# Exercise details
Only the lines of the data below from the one with "The width and height of the screenshot is (1372, 896)." through the one with "Click the green shield extension icon" are wanted. Repeat them exactly.

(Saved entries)
-- Opening Marker --

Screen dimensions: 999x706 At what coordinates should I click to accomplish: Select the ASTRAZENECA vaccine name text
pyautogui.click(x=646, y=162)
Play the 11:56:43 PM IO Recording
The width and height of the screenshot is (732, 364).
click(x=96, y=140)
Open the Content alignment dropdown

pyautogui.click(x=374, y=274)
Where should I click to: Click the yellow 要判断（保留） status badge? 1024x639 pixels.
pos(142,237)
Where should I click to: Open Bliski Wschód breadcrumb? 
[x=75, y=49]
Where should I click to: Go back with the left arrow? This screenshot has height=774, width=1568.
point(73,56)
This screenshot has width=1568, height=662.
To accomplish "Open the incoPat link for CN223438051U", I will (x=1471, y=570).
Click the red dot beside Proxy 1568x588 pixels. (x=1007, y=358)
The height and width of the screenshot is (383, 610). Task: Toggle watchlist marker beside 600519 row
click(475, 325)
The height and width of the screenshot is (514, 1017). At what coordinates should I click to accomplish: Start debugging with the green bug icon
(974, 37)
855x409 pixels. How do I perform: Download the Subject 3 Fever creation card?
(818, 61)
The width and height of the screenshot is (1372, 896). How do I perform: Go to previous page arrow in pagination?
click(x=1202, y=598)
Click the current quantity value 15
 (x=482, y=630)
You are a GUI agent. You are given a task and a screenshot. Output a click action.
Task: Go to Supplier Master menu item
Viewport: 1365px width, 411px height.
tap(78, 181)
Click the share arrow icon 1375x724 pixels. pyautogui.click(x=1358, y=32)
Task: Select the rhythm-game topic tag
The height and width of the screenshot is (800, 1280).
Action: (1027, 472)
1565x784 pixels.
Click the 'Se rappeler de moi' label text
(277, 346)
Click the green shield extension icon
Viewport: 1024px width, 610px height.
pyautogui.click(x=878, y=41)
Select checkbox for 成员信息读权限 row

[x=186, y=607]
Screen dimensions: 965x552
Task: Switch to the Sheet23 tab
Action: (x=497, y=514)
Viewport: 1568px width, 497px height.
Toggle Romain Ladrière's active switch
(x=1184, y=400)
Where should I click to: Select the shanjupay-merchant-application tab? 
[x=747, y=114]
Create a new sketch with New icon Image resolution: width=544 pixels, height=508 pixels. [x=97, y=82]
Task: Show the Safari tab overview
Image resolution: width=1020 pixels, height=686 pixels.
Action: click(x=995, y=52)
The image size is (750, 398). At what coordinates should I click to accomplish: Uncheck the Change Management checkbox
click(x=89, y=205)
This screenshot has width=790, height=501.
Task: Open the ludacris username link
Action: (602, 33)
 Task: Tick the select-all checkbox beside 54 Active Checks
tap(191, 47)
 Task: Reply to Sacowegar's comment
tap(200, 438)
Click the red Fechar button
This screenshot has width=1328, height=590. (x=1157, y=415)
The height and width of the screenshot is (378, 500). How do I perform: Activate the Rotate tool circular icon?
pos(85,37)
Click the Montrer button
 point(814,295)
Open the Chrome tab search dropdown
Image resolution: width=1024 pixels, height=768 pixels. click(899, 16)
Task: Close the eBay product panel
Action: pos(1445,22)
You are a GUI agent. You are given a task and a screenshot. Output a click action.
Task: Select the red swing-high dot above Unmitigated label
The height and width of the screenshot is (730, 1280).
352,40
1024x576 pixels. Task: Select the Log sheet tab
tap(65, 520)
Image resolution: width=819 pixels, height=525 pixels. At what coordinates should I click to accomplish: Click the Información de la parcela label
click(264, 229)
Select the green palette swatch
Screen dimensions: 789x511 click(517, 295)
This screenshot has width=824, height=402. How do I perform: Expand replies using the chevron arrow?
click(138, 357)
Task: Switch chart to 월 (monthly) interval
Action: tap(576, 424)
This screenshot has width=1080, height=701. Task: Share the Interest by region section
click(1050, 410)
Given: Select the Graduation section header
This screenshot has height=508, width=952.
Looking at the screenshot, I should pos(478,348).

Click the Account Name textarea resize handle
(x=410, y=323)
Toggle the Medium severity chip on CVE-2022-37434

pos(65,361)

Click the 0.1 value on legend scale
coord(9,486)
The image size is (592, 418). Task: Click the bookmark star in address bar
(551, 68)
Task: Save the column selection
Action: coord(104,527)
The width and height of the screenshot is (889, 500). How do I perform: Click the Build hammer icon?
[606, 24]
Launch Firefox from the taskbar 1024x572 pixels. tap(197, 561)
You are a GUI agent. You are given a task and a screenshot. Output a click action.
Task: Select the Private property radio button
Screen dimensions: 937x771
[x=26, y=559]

-- Closing Marker --

# Answer for this exercise
The width and height of the screenshot is (1372, 896). How do I perform: Go to previous page arrow in pagination?
click(x=1202, y=598)
Click the current quantity value 15
 (x=482, y=630)
You are a GUI agent. You are given a task and a screenshot. Output a click action.
Task: Go to Supplier Master menu item
Viewport: 1365px width, 411px height.
tap(78, 181)
Click the share arrow icon 1375x724 pixels. pyautogui.click(x=1358, y=32)
Task: Select the rhythm-game topic tag
The height and width of the screenshot is (800, 1280).
Action: (1027, 472)
1565x784 pixels.
Click the 'Se rappeler de moi' label text
(277, 346)
Click the green shield extension icon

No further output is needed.